──────── TEXTO PROPORCIONADO
Fue parte esencial del fenómeno de los Redonditos de Ricota junto al Indio Solari e indudable protagonista de esa épica intensa, tumultuosa y cargada de hermética belleza. Hoy parece haber dejado atrás tanto la agitada separación y las peleas como cualquier amague de nostalgia. Skay Beilinson abrió una carrera personal e independiente desde hace diez años y actualmente comanda banda propia, Los Fakires. Ahora es el turno de su quinto disco solista, La luna hueca, con formato de disco de vinilo de media hora y canciones que asumen una definida influencia oriental. En esta entrevista, Skay desanda un largo recorrido que desembocaría en los Redondos después de haber incursionado en experiencias comunitarias y rupturistas, de La Plata a Pigüé, y llega hasta un tiempo presente de revalorización de la herencia familiar, de serenidad y un crecimiento, paso a paso, en los bordes del circuito alternativo.
────────────────
→ TAREAS PLANTEADAS:
1. En el texto sobre Skay Beilinson, ¿qué título lleva su quinto disco solista?
2. Prosigue el texto sobre Skay Beilinson a partir de su última oración.
──────── ENTRADAS EXTRAÍDAS
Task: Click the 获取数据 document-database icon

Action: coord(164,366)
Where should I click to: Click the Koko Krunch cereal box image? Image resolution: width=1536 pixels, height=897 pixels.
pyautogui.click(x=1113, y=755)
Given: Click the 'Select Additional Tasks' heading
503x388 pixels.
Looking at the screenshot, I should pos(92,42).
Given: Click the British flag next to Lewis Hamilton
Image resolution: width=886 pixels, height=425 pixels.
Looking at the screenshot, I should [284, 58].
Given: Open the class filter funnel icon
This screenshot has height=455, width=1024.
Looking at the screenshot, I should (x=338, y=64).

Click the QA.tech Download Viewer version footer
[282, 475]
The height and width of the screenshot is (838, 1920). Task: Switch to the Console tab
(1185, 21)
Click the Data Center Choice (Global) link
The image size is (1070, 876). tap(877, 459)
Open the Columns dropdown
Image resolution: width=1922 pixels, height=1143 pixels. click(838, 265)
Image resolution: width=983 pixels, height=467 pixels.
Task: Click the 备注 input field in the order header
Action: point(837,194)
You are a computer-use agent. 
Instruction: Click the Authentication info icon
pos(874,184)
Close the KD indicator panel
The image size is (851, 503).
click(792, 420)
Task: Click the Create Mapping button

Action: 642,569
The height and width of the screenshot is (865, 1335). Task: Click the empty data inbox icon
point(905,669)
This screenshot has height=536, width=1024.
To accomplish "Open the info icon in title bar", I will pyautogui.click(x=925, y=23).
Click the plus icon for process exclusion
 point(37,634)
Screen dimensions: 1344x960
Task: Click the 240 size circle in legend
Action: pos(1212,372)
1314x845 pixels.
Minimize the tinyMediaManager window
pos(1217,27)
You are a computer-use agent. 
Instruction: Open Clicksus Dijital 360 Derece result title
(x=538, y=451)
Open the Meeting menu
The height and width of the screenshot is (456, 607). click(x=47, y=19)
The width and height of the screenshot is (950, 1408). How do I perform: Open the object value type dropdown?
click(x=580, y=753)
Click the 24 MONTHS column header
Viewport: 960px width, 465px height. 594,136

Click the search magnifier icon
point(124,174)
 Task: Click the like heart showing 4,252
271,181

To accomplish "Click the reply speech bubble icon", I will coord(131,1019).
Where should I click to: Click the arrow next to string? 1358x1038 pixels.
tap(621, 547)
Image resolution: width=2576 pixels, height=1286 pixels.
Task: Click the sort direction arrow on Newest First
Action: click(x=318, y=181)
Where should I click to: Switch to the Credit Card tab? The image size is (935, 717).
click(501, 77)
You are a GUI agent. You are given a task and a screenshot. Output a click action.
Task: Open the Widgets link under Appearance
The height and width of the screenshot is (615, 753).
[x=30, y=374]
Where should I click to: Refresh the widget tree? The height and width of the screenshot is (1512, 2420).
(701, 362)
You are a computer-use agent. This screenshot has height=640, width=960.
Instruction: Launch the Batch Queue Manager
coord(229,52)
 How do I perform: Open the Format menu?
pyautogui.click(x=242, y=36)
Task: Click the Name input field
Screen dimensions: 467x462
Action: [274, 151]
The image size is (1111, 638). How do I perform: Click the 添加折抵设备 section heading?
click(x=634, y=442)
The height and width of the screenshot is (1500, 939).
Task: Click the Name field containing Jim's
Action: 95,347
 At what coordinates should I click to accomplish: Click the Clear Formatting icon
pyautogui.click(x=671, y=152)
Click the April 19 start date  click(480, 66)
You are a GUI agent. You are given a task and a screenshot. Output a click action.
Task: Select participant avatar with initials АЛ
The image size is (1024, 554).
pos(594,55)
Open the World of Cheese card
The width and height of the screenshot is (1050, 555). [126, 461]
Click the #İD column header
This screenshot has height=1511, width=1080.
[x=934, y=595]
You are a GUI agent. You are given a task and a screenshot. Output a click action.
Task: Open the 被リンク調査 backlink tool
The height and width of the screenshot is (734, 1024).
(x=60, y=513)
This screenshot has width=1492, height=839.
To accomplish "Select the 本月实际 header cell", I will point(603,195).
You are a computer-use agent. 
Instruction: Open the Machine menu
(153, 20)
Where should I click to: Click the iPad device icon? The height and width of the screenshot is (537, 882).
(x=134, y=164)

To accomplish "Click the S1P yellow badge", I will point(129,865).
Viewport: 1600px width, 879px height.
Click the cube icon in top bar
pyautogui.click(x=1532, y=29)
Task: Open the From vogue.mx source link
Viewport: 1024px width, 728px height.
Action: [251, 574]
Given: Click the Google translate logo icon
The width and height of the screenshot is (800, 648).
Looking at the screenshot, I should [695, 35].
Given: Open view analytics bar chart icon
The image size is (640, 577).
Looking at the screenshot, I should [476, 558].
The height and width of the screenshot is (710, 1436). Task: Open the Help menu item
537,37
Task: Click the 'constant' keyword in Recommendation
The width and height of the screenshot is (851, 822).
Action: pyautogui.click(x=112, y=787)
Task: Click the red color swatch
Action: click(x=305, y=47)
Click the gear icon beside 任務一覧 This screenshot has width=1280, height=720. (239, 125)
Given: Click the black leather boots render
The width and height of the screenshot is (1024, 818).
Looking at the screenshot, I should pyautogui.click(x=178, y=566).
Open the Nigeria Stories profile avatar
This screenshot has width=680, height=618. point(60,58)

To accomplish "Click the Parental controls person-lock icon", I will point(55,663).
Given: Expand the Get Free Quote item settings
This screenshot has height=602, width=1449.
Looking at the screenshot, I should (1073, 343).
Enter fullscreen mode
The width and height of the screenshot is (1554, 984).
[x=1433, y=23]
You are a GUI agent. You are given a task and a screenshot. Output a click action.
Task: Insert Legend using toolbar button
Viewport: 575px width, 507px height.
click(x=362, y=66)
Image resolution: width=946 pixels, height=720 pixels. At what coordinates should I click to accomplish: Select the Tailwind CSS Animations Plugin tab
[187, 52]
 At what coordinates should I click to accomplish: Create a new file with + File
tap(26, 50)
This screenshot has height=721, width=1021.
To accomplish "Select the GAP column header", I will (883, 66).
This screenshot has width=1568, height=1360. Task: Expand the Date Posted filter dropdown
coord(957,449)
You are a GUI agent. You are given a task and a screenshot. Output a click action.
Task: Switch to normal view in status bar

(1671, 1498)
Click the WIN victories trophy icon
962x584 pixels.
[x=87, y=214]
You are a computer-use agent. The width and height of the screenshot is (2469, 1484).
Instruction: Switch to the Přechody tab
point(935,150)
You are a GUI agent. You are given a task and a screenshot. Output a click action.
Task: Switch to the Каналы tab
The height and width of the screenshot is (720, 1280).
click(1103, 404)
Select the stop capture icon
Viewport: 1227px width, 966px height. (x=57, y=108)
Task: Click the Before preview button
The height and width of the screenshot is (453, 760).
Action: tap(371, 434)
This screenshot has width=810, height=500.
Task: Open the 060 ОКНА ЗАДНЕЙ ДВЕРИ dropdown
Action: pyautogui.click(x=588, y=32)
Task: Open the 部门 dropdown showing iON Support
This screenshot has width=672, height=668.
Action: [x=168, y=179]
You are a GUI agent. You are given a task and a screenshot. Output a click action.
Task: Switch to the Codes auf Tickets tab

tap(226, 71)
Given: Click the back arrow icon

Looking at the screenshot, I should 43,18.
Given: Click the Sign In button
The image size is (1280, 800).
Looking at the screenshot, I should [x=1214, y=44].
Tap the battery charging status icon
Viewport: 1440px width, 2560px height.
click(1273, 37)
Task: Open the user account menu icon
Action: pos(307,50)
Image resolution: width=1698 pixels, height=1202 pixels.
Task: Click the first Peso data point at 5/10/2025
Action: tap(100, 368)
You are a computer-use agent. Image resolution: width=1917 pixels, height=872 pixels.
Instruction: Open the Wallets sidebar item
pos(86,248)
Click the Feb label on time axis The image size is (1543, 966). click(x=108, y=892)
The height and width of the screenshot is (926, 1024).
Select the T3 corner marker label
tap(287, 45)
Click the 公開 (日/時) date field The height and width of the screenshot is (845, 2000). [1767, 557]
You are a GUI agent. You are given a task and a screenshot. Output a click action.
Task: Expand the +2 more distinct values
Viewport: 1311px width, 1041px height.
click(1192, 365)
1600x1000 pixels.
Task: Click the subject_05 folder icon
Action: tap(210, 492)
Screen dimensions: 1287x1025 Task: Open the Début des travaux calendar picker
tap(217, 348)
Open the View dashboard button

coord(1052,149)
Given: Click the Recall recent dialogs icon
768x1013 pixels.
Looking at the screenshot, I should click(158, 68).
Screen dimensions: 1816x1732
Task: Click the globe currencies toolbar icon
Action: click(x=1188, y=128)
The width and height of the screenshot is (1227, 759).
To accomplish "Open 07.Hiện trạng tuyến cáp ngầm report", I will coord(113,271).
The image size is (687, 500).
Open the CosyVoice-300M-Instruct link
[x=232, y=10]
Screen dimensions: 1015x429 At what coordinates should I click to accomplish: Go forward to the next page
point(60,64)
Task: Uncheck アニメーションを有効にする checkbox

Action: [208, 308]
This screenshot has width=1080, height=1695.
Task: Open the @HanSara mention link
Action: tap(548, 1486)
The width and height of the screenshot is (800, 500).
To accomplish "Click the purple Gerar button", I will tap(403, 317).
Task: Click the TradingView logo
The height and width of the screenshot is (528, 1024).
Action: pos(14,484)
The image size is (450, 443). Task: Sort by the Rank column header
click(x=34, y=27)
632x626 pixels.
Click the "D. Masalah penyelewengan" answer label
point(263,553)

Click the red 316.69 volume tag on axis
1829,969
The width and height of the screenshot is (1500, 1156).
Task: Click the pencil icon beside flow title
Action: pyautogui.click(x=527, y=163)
────────────────
→ RESULTADOS DEL EJERCICIO:
1. La luna hueca.

2.
› Por Mariano del Mazo

La paz que irradia –una serenidad imperturbable de cara al jardín de su casa– es inversamente proporcional a lo que proyecta su contoneo diabólico en vivo, esa amalgama mente-alma-muñeco-guitarra que parece la corporización punk del famoso óleo de Picasso del viejo y la guitarra. “Es que soy un perfecto esquizofrénico”, dice, detrás de los ojos celestes que le valieron el apodo levemente castellanizado.

No debe haber personaje vivo más unánimemente querible dentro del rock argentino que Eduardo “Skay” Beilinson. Las causas habrá que buscarlas en cierta manera de parecer siempre ajeno, una humildad distraída expresada con un tartamudeo breve, borgeano. Son balbuceos, formas: en definitiva Skay es quien es y supo correrse –al menos públicamente– de las traumáticas heridas abiertas luego de la separación de Patricio Rey y sus Redonditos de Ricota; paradoja de un músico: la disciplina que mejor maneja Skay de cara a lo social tiene que ver con los silencios, deudores tanto de un temperamento tímido como de su fascinación por la cultura oriental.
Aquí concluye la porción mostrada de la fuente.